◆ DATA EXCERPTS ◆
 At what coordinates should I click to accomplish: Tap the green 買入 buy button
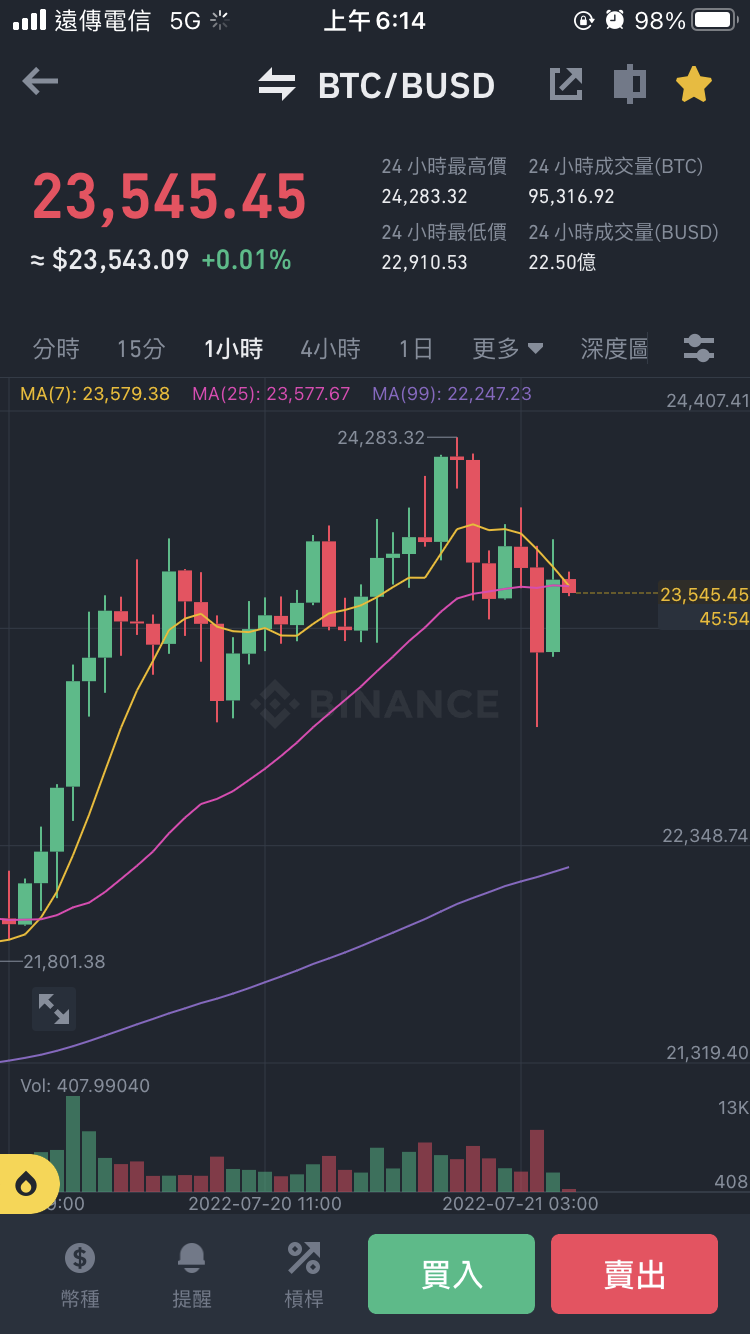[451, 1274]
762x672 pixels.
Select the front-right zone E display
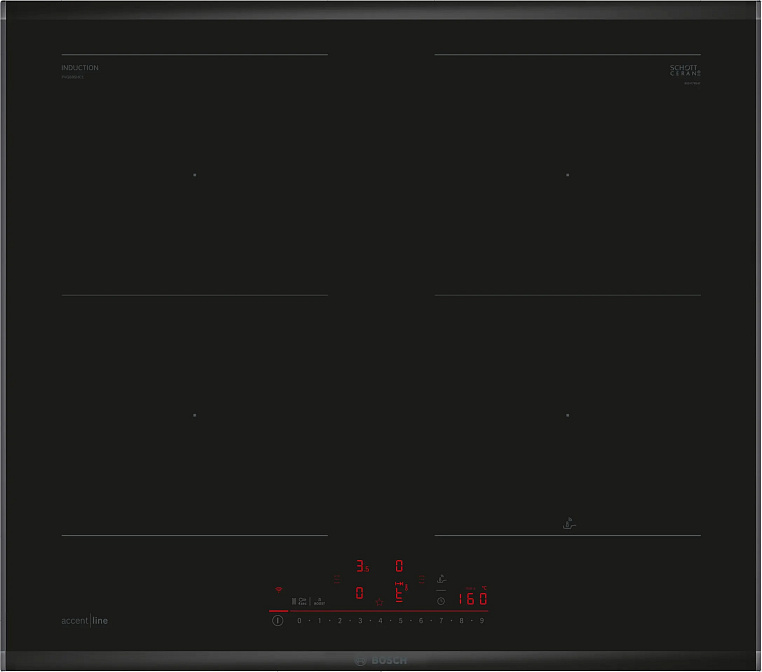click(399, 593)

◆ TASK OBJECTIVE ◆
Copy exactly the lines from the one containing "762x672 pixels." to the end of the records, both included, and leave the pictures out.

◆ RESULT OF THIS TASK ◆
762x672 pixels.
Select the front-right zone E display
click(399, 593)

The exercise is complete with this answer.